We toyed with the idea of using the 3x zoom tele for portraits, in Photo mode because it's not available in Portrait mode. As it turned out, the combination of a tiny sensor and relatively narrow aperture doesn't offer nearly as much separation, unless you place your subject a good deal away from the background.
Going back into Portrait mode, you can use it for isolating non-human subjects too. It works similarly well for subject isolation and the slight loss of fine detail from the 1.6x crop and upscale action is somehow not as prominent when you're not looking at faces.
The Zenfone 7 has the best selfie camera setup you can find on a phone right now - seeing how it uses its entire triple rear camera setup for selfies as well. Shots out of the main cam come out with abundance of detail and spot-on skin tones. Dynamic range, in the context of selfie cameras, is properly excellent too. There's a fair bit of subject isolation too - with the big 1/1.72" sensor and the close focusing distances when shooting selfies, the depth of field is fairly thin.
The ultra wide fairs alright for selfie purposes, it's just not quite as capable as the main cam. Pixel-level detail isn't quite as good and skin colors look a bit off. The extra coverage will be much appreciated for group shots, however, though you'll need to provide your own group.
Selfies can be taken with the tele camera too, though we can't see why you'd want to - an entire face can't fit in the frame when holding the phone at arms length. The tele camera will focus this close and you'll get very detailed shots. Too detailed. Here's a couple samples, no more.
While you can just shoot with the main cam and call it a selfie portrait thanks to the fairly thin depth of field, a Portrait mode is also available to strengthen the effect with some computational blur.
You'd think that selfie portraits on the Zenfone would be like regular portraits taken with the camera looking away, but that's not the case.
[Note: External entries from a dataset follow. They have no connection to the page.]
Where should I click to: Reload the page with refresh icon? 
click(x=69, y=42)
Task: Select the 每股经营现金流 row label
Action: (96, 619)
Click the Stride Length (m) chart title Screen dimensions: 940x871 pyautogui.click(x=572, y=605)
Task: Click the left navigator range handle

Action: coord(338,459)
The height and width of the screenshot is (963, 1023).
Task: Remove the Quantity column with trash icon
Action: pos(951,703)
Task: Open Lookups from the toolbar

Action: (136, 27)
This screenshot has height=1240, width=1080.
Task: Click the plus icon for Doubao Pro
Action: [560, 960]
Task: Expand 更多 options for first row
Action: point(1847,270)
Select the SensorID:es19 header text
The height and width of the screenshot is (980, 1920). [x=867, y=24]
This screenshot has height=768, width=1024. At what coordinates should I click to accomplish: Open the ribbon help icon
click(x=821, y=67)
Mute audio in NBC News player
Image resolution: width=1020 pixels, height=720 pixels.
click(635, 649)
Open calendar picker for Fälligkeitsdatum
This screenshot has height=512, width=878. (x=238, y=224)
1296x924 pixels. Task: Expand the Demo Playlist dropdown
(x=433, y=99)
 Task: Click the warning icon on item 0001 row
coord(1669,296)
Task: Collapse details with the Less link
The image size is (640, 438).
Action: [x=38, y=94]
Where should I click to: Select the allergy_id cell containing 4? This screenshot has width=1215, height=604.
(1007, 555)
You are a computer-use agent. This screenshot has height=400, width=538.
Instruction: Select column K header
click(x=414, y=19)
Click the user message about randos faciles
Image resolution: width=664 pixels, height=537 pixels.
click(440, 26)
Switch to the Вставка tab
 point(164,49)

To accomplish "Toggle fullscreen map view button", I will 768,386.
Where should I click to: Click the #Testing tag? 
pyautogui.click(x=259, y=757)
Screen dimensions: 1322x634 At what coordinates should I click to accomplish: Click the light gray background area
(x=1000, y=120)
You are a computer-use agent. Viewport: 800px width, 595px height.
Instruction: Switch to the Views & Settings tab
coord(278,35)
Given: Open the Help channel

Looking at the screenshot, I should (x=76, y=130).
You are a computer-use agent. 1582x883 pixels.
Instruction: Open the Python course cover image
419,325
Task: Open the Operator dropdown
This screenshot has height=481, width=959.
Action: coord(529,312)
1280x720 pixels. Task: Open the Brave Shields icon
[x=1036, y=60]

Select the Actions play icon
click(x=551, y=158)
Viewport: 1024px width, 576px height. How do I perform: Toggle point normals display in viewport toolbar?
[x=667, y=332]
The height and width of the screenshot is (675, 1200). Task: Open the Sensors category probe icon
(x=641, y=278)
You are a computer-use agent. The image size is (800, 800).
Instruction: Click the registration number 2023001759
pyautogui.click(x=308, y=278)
The 1.6x zoom applied for rear facing Portrait mode makes sense so you don't stick the phone into another person's face, but for selfie portraits the coverage is the native one of the main camera. That's the logical approach in this context, letting you get more in the frame than just a head.
With no upscaling going on, these images are noticeably sharper than if you're shooting someone else with the camera flipped back. Subject separation is once again very competent, even after swapping out the model, though the blur level is a bit excessive once more.
Automated panoramas are one of the unique applications of the Zenfone 7's Flip Camera. They are implemented somewhat differently than on the Zenfone 6. For one, here you can use either the main cam or the ultra wide angle one, while only the main cam is used on the 6. Another change is that the Zenfone 7 takes 6 separate images at different angles of the Flip Camera assembly, as opposed to the continuous sweep on the previous model. Additionally, here the panoramas are around 1700px tall, as opposed to the 2000px on the Zenfone 6 - what's that about.